Blockchain allows users to send money anywhere in the world without paying an intermediary, like a bank or wire service, to convert the currency or handle the transaction process.
“Once a transaction is recorded on blockchain, its decentralized nature and cryptographic algorithm make it virtually impossible to tamper with it,” says Connors. Cryptography refers to techniques used to keep information and communications secure and private, limiting access to just the sender and recipient.
How is crypto used?
Crypto adoption is still in its early stages, and crypto coins are not widely used as currency—at least, not yet. However, companies worldwide are increasingly interested in these new digital assets, using them for investment products, money transfers and business transactions. It’s also used in decentralized applications (dApps), which offer crypto-enabled financial products and services, such as lending, insurance and smart contracts.

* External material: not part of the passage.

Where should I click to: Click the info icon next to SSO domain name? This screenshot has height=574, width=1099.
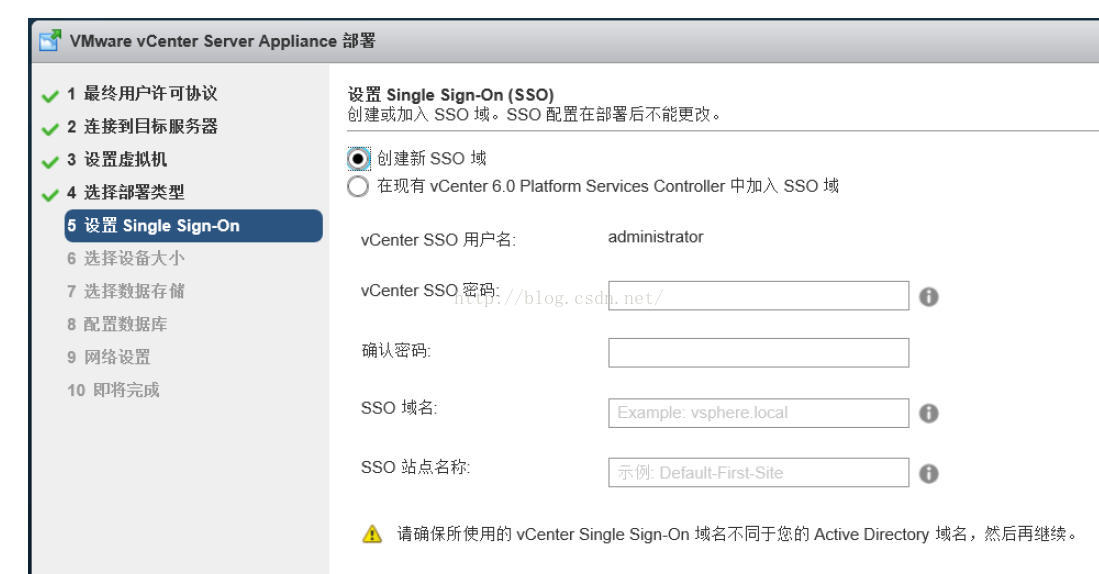point(929,414)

“The primary use for cryptocurrencies is a method of storing value and sending and receiving payments at low cost and high speed, with no intermediaries, unlike current payment rails,” Connors says. He adds that ultimately, cryptocurrencies could be used for any financial transaction.
What are altcoins?
Since the launch of bitcoin (BTC for short) in 2009, thousands of other crypto coins have appeared, with many of their developers trying to improve on bitcoin’s features and functionality. These are collectively referred to as “altcoins,” or alternatives to bitcoin.
BTC is still the most dominant digital coin, in terms of both size and adoption—it accounts for about 40% of crypto’s market capitalization. Bitcoin is followed by ether (ETH), the native coin of the Ethereum blockchain. Other cryptocurrencies gaining traction and market value include ADA (Cardano blockchain), SOL (Solana), LTC (Litecoin), XLM (Stellar), MATIC (Polygon), DOT (Polkadot), USDC (USD coin) and AVAX (Avalanche), as well as the memecoins DOGE (Dogecoin) and SHIB (Shiba Inu).
“Cryptocurrencies differ in their underlying cryptography, technology and networks, but what they do have in common is they all provide utility as a digital or virtual currency alternative to traditional fiat currency,” asserts Connors.
Today, the crypto market is flooded with thousands of different digital coins. Some crypto investors prefer to stick to “blue chip” coins such as bitcoin, ethereum and cardano. Others may be drawn to smaller, less established coins, including memecoins such as dogecoin and shiba inu.